Entries for locating text and items

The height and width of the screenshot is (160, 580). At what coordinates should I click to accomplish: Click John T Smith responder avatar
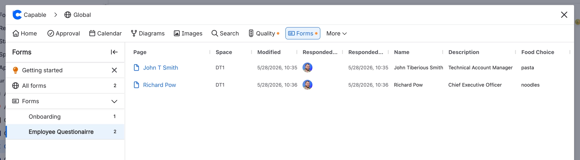pyautogui.click(x=307, y=68)
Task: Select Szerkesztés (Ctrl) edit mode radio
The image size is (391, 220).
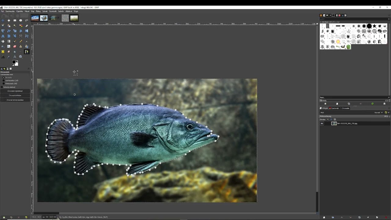Action: (4, 80)
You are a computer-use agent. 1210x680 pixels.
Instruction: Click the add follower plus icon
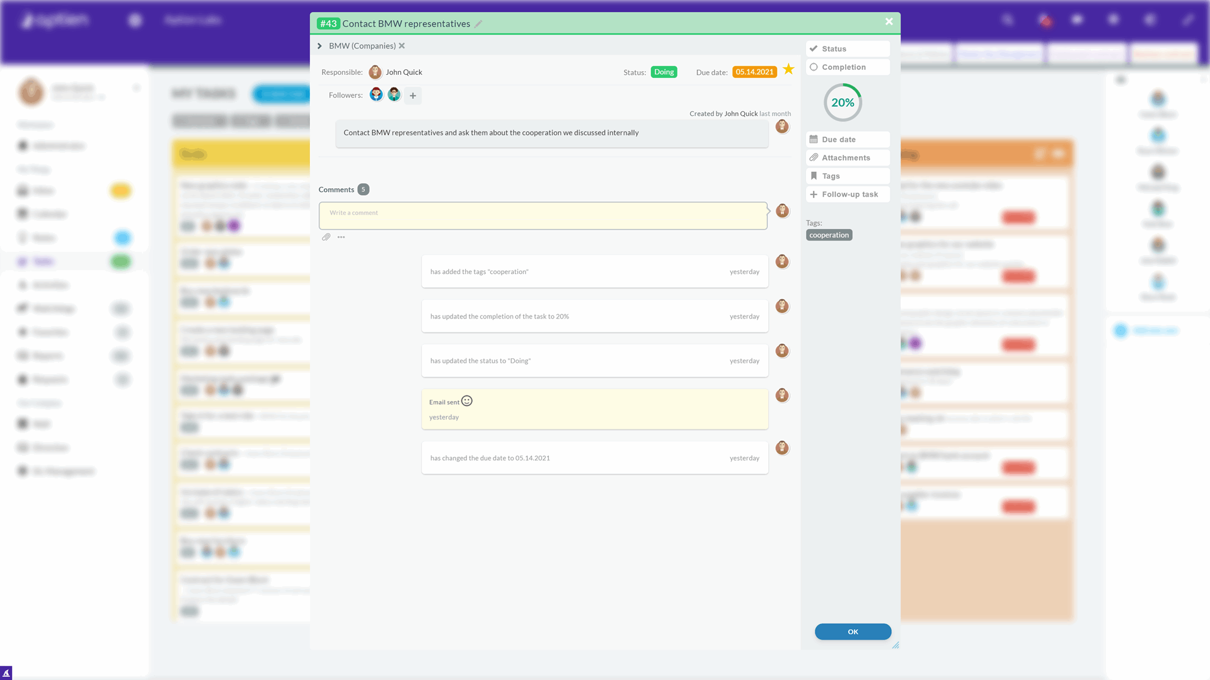pyautogui.click(x=413, y=94)
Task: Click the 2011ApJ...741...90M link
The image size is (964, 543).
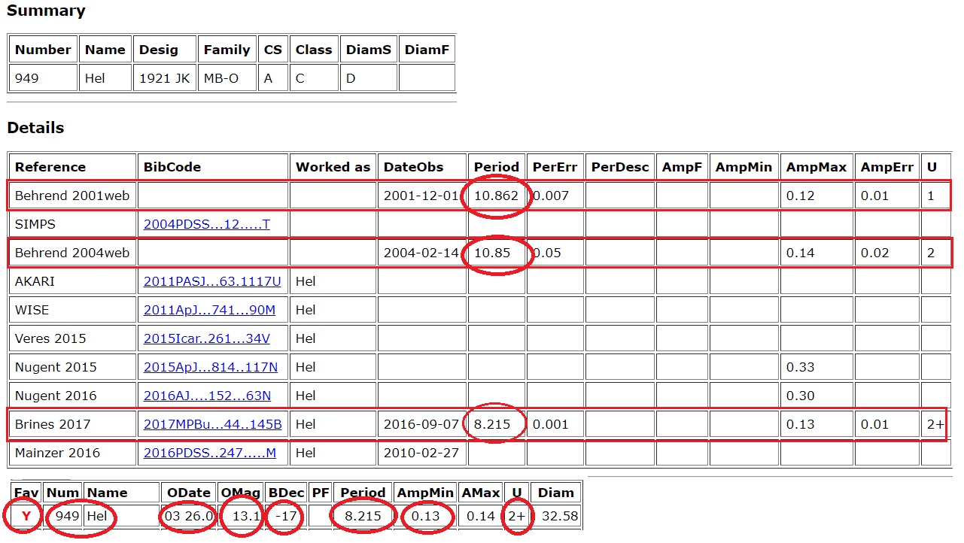Action: click(x=209, y=310)
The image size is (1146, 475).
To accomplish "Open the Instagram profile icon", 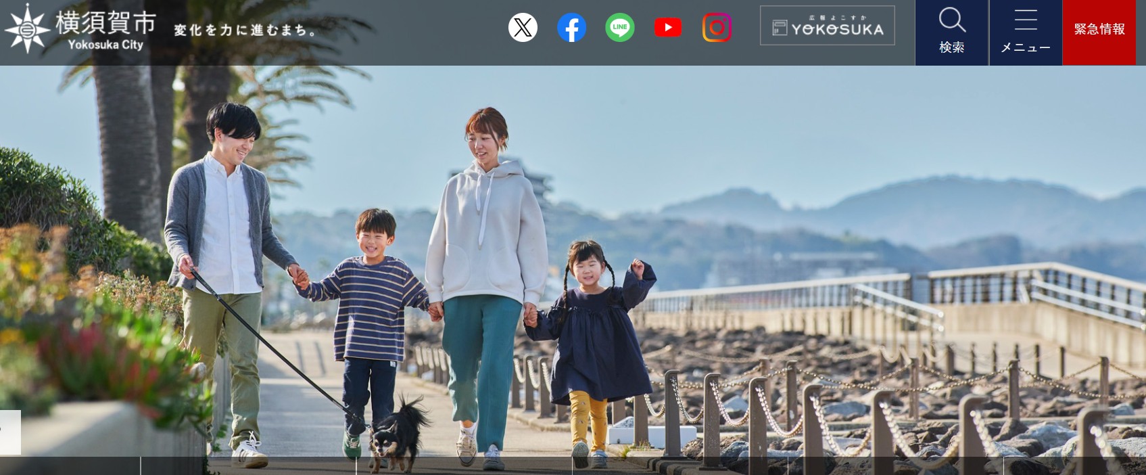I will (717, 28).
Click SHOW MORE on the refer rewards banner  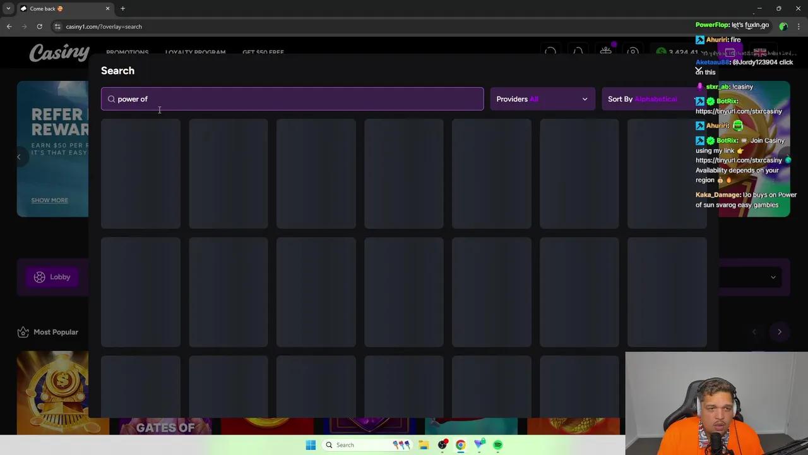[49, 200]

Written task: Rewrite the records starting at the line that contains "You are a computer-use" and ending at the line that contains "Action: click(x=209, y=310)", requests included, with 141 added to every coordinate in the answers. Change no other numbers, and leave the pictures out.

Full output:
You are a computer-use agent. 1210x680 pixels.
Instruction: Click the add follower plus icon
pyautogui.click(x=554, y=235)
Task: Click the 2011ApJ...741...90M link
The image size is (964, 543).
Action: click(x=350, y=451)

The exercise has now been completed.